- Task instructions -
What lines of the data hold the string "computer"? Pull each one out.

+++ Input records +++

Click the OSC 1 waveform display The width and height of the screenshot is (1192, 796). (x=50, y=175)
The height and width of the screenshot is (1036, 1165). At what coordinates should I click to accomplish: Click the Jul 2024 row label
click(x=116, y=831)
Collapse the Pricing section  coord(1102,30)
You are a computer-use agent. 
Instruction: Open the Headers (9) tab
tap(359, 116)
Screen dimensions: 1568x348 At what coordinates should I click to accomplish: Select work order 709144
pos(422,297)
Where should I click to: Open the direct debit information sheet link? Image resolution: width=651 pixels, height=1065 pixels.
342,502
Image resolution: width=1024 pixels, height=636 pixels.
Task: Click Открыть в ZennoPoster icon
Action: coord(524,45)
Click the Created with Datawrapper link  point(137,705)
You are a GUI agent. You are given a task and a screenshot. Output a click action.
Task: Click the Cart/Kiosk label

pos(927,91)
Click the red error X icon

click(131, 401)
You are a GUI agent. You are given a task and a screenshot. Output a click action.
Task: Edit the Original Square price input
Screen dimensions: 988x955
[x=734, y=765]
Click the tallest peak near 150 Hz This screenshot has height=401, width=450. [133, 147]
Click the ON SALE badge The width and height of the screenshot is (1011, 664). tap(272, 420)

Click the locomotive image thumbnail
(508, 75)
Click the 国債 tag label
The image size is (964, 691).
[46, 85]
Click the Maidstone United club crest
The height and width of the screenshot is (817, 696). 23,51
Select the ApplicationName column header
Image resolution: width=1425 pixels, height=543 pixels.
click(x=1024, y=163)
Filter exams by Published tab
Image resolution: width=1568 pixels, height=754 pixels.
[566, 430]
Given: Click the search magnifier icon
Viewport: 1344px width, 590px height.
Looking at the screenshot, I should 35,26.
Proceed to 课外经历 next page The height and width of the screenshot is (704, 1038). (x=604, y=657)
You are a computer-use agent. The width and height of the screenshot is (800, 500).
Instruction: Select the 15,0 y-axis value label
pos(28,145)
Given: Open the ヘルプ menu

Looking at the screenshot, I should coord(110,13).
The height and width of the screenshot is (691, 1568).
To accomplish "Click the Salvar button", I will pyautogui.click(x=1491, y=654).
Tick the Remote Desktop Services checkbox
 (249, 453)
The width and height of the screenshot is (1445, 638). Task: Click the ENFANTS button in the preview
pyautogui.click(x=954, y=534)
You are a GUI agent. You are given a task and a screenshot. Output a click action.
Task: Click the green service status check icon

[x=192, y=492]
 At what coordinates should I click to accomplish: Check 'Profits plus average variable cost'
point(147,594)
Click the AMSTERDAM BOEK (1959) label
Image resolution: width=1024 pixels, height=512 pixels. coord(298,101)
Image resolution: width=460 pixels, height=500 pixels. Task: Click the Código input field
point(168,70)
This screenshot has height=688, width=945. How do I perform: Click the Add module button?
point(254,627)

+++

- Written answer -
You are a computer-use agent. 
You are a computer-use agent. The width and height of the screenshot is (800, 500).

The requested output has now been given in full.